Why the Way You Leave a Church is More Important than How You Came

As a layperson or a church staff member, it’s likely you’ve left a church at some point – or will leave a church in the future. When that happens, I hope you’ll remember the points of this post.

  1. People will remember how you leave. They’ll forget even the most miraculous works of God to bring you to the church if you leave in a negative way. Even a few weeks of negative can erase years of positive.
  2. Those who remain may be wounded if you leave poorly. Especially if they’ve loved and respected you, they may not understand why you’ve suddenly changed. Long-term friendships can be broken.
  3. Your family can be scarred by a bad ending. You might try to shield them from the pain, but few of us do that well when we’re wounded.
  4. Poor closures usually color future ministry opportunities. Once you’ve been hurt and carry wounds, you’ll always wonder if more wounds lie in the future.
  5. Division left by bad departures can destroy a congregation’s unity. This sometimes happens when departing members challenge others to take sides on the issues.
  6. Good departures make ministry a celebration.

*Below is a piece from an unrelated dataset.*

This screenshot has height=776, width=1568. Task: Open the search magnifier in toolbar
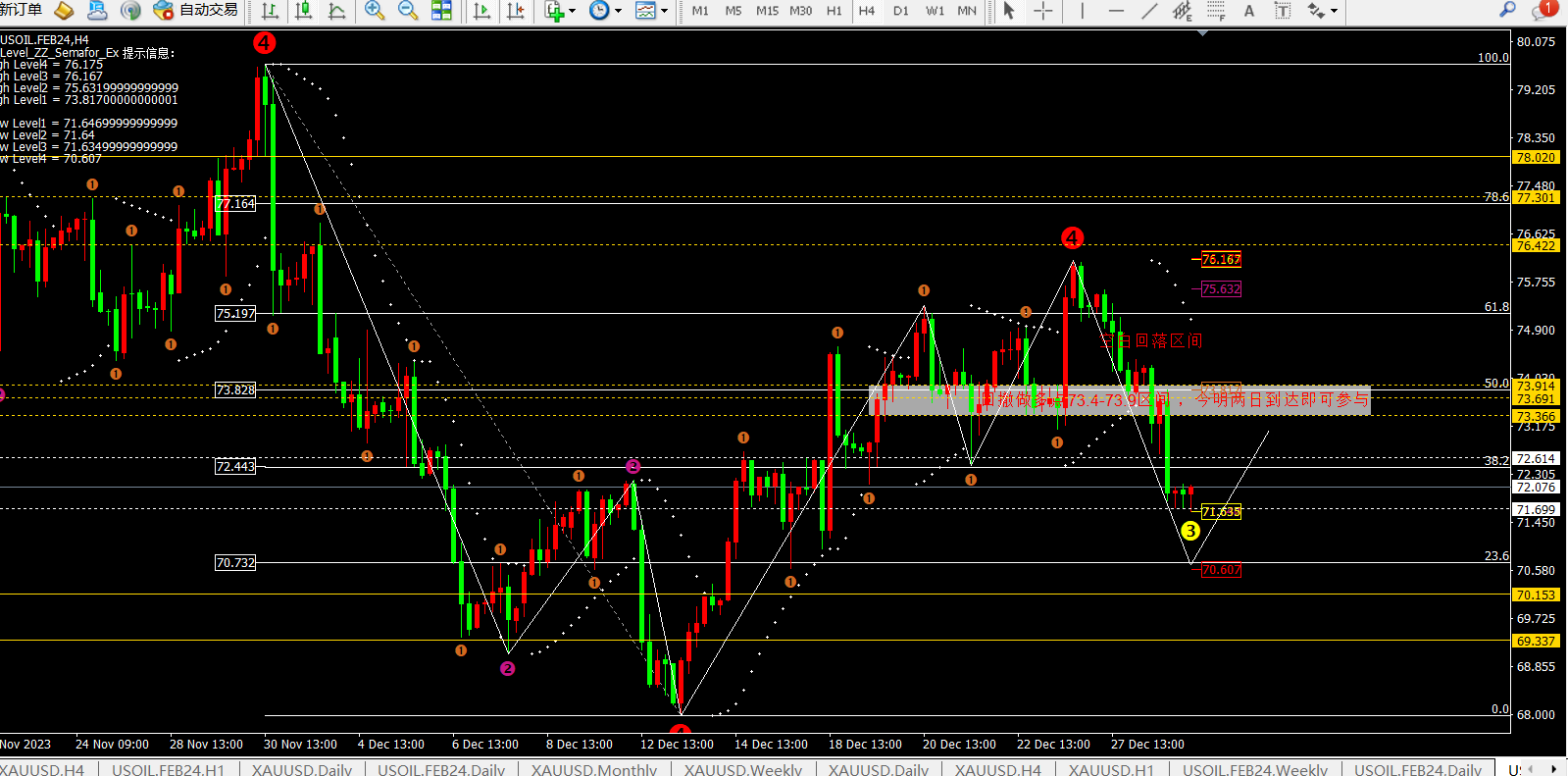pyautogui.click(x=1507, y=10)
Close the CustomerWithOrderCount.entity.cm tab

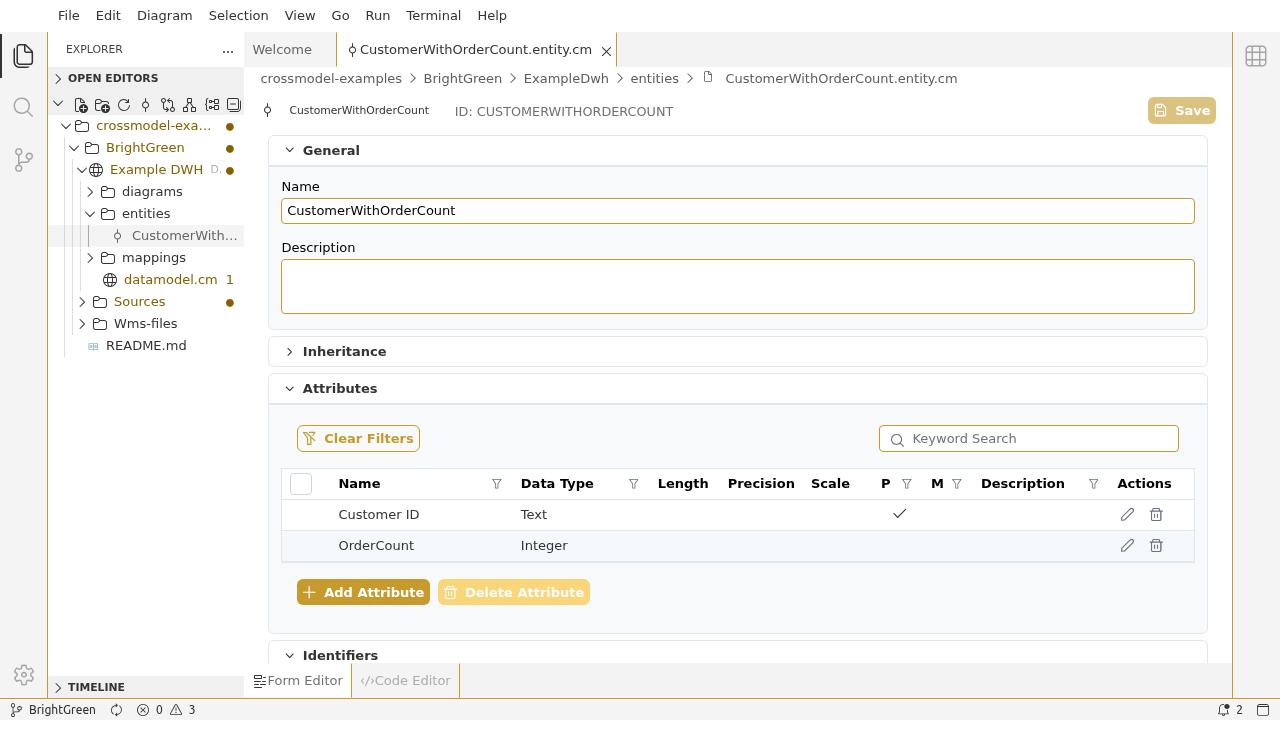click(x=606, y=51)
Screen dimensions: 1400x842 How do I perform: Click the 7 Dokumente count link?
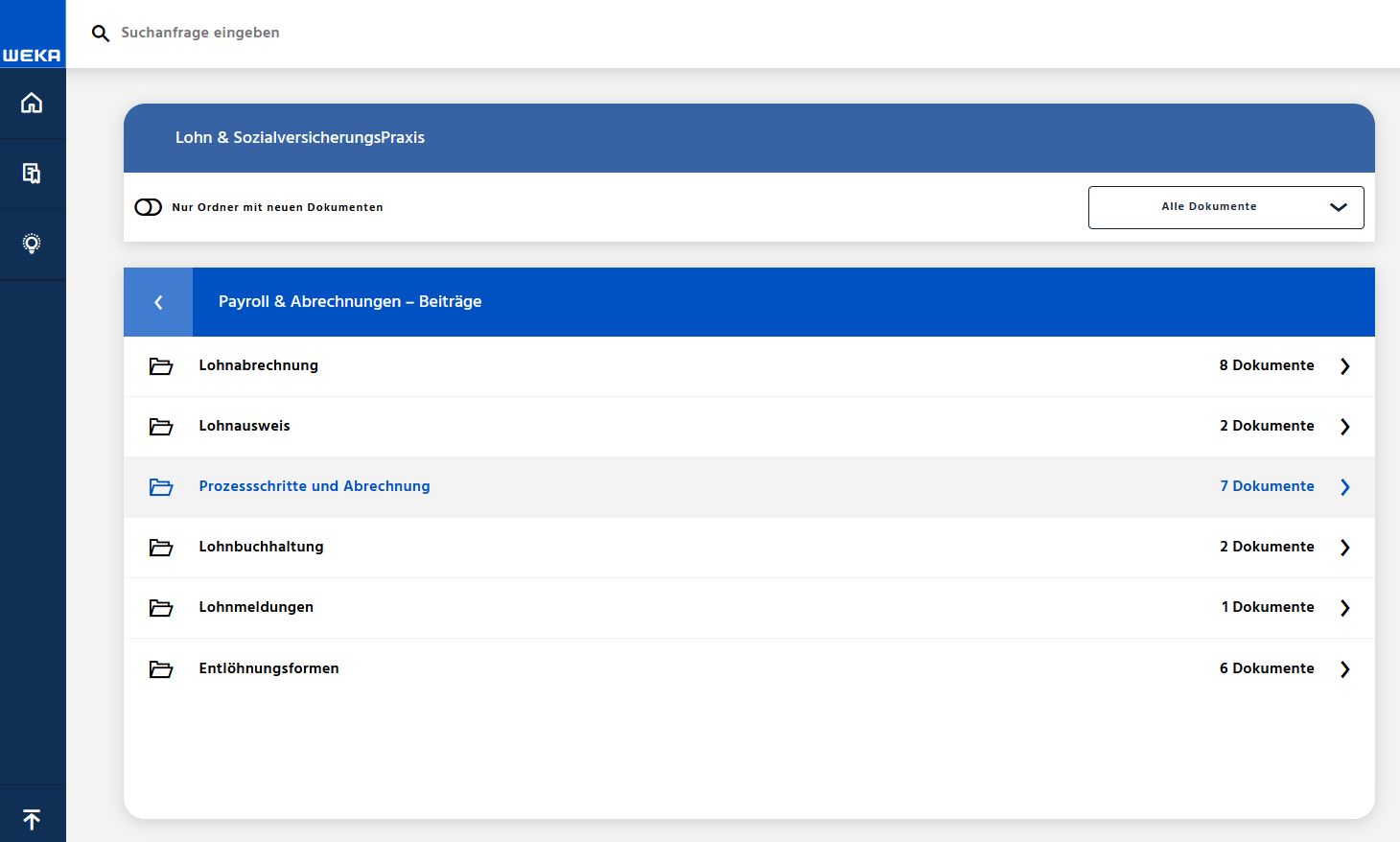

Rejoicing over victories is always better than battling over remaining disagreements.
  7. Healthy closure paves the way for the next leaders. One of the best ways to help the church’s next leader is to leave in joyful response to God’s calling – not in anger.
  8. Leaving well fosters long-term friendships. Moving to a different church doesn’t have to harm relationships if the departure is handled well.
  9. Good leavings promote Christian unity. Regardless of where we serve, we pray for and love other congregations when we’ve left well. Good memories promote harmony between churches.
  10. People will remember how you leave. So, I repeat #1 above, but with a different flavor. Leave in a positive way, and churches often forgive years of negative. 

What would you add to this list? 

Posted on July 14, 2020

Dr. Chuck Lawless is a leading expert in spiritual consultation, discipleship and mentoring. As a former pastor, he understands the challenges ministry presents and works with Church Answers to provide advice and counsel for church leaders.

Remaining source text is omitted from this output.